- [Try it] Start at the line that contains "The width and" in the listing below and extract every line through the last, exactly; leave pictures out.

- [Data to examine]
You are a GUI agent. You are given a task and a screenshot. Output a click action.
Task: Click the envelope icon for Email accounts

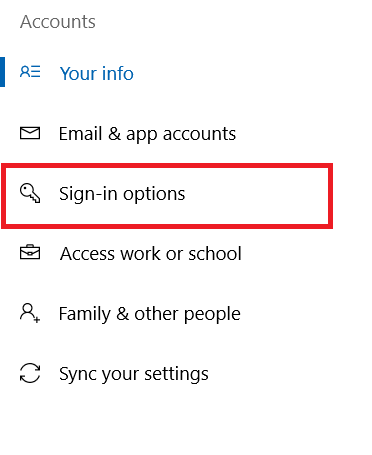pos(30,133)
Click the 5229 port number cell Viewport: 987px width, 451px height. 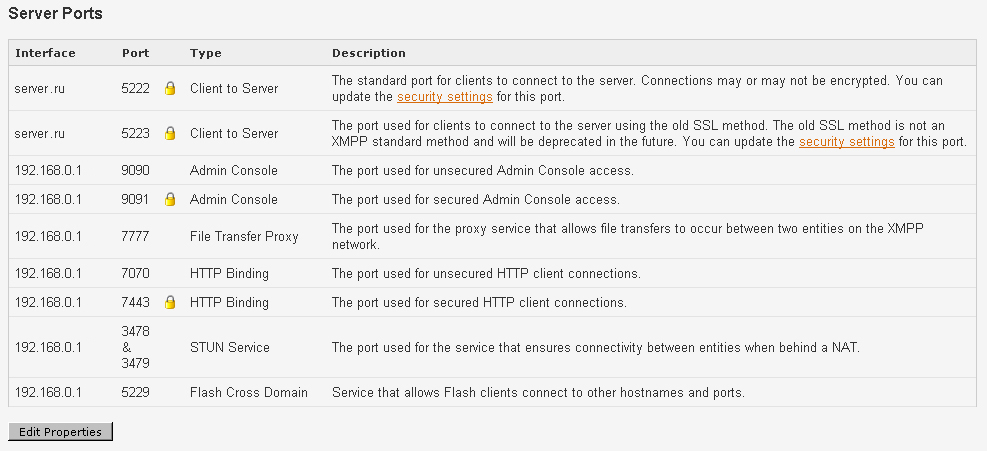pos(135,393)
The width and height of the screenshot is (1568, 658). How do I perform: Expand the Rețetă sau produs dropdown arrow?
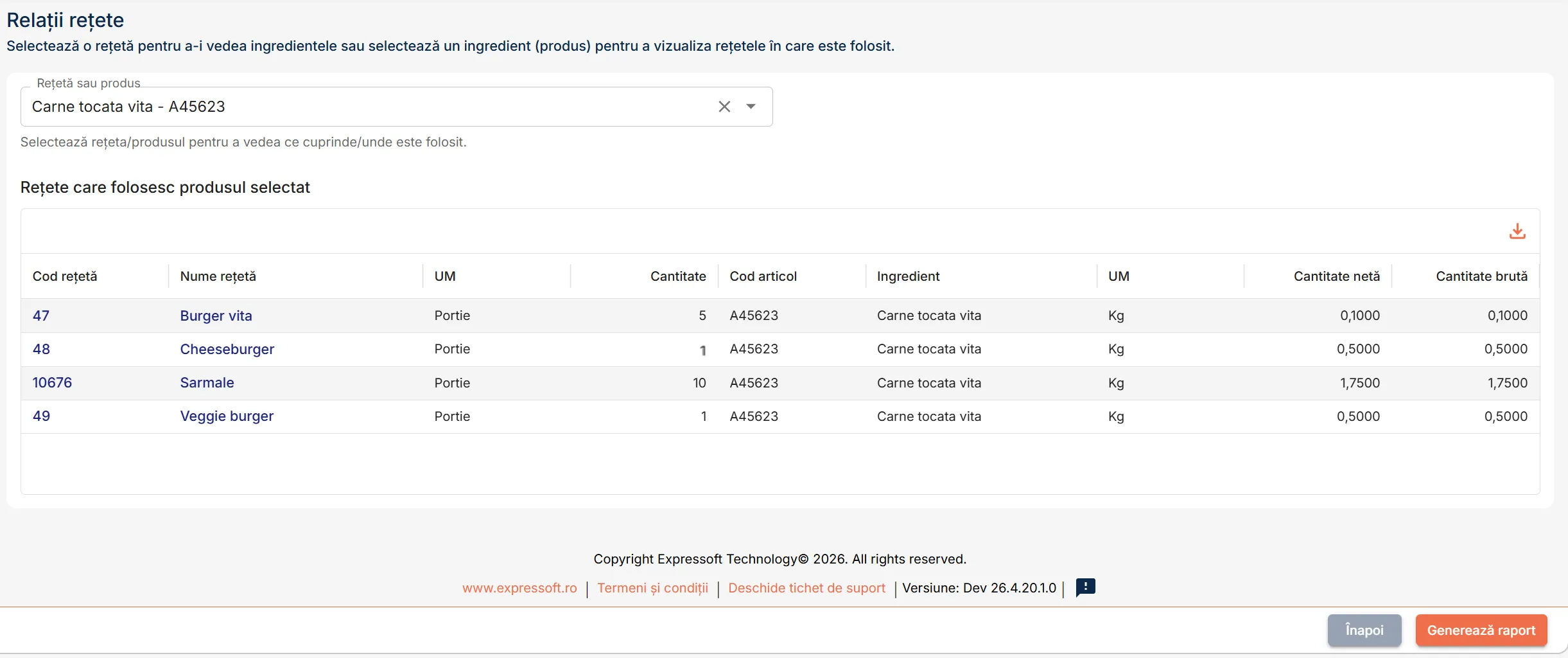click(x=751, y=107)
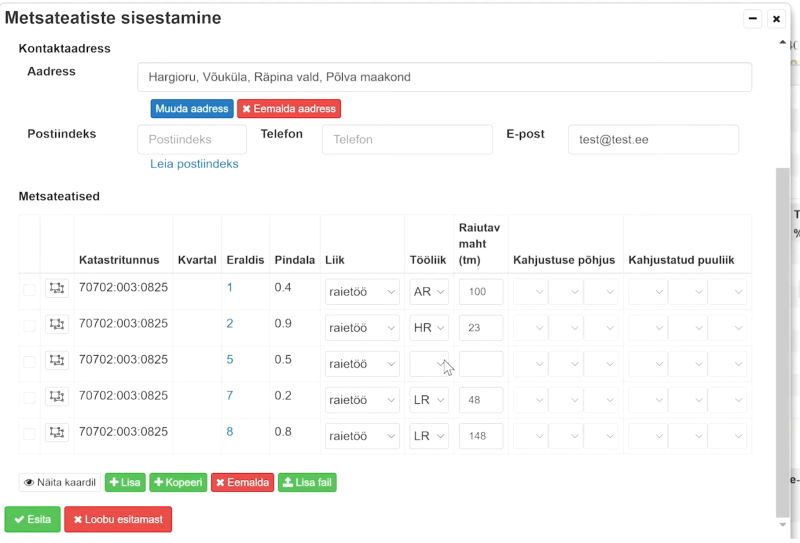Click the map icon for eraldis 5 row
This screenshot has height=543, width=800.
[57, 361]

- [Completed task]
The width and height of the screenshot is (1568, 658). How do I perform: Expand the Rețetă sau produs dropdown arrow?
click(x=751, y=107)
Click the map icon for eraldis 5 row
This screenshot has height=543, width=800.
[57, 361]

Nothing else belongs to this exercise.